Just earlier this month, independent investigative journalist Daphne Caruana Galizia was murdered in a car bomb near her home in Malta. Intimidating murders of journalists across the world continue to terrorise the fight to truth, freedom of speech and a media that relentlessly challenges our society.
On November 23rd, 2009, in the island of Mindanao in the Phillipines, 32 journalists were invited by regional vice mayor, Esmael "Toto" Mangudadatu, to cover the scheduled filing of his certificate of candidacy. En route in a convoy of vehicles, alongside 25 lawyers and relatives of the vice president, they were stopped, murdered, the women raped and ultimately buried in a mass grave, alongside the vehicles.
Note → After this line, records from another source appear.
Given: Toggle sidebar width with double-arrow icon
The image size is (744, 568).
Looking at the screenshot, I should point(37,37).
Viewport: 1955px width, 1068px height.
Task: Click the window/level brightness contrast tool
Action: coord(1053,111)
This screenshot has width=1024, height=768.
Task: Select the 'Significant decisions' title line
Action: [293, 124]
Following the event, the largest massacre of journalists in recent history, the UN introduced the International day to end impunity for crimes against journalists.
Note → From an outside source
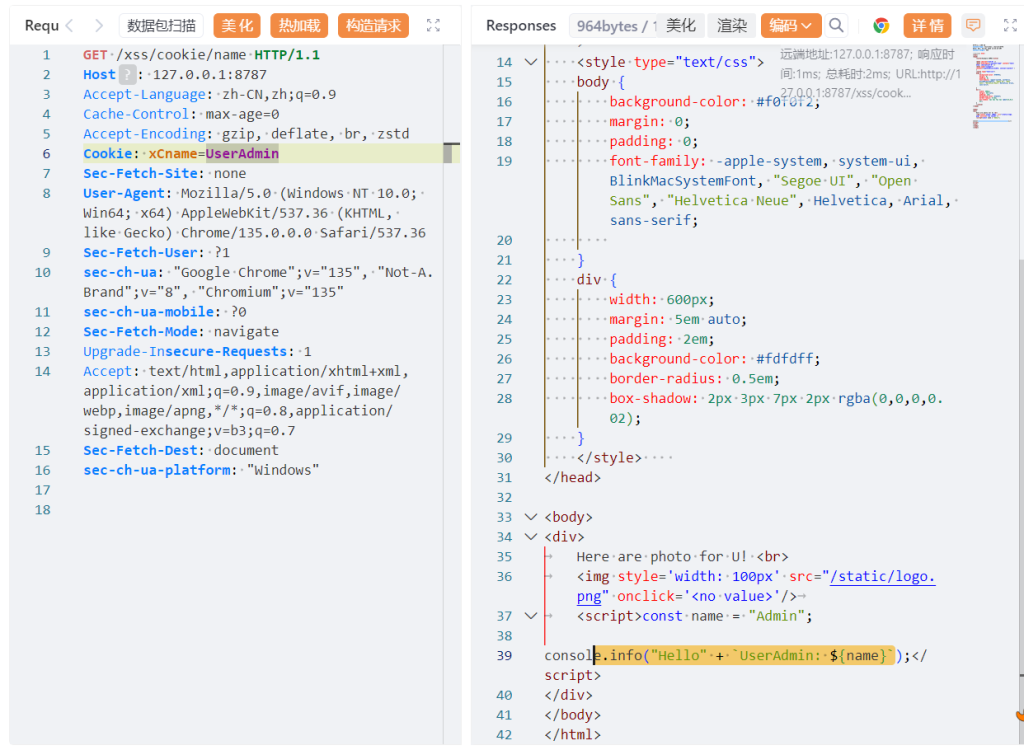The height and width of the screenshot is (750, 1024).
Task: Click the question badge next to Host
Action: tap(127, 74)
Journalism is the crux for keeping society in check – and fearless journalism is what we rely on when the truth is continuously skewed, hidden, threatened and terrorised. Following the deaths of two French journalists in Mali on November 2nd 2015, Ghislaine Dupont and Claude Verlon, it was agreed by the UN that the day is commemorated on November 2nd.
The past 11 years saw the murder of 900 journalists worldwide; a crime not only against the futile loss of lives in the hands of malice, but against the very basic human right of freedom of speech. Frighteningly, over the past decade, only one in ten crimes committed against the media has led to conviction. “This impunity emboldens the perpetrators of the crimes and at the same time has a chilling effect on society including journalists themselves” writes the UN, leading to further impunity and generating an undercurrent of silence around world issues.
Just earlier this month President Trump continued his escalating one-sided war with the media, Tweeting “Why Isn't the Senate Intel Committee looking into the Fake News Networks in OUR country to see why so much of our news is just made up-FAKE!”
The UN’s resolution comes at a pressing time, where the media is not only scrutinised by the most powerful government in the world, but continuously fighting for its right of survival and the scrutiny in its reportage. This landmark resolution also urges member states to impose a more stable security network for its journalists to prevent violence, to ensure accountability, and to bring to justice those who commit crimes against journalists and media workers.
We’re living through a time when journalism isn’t just fighting for justice, it’s in a headlock struggle to legitimise its reporting. And for that, we need to come in unity for a media that counteracts the fake news epidemic.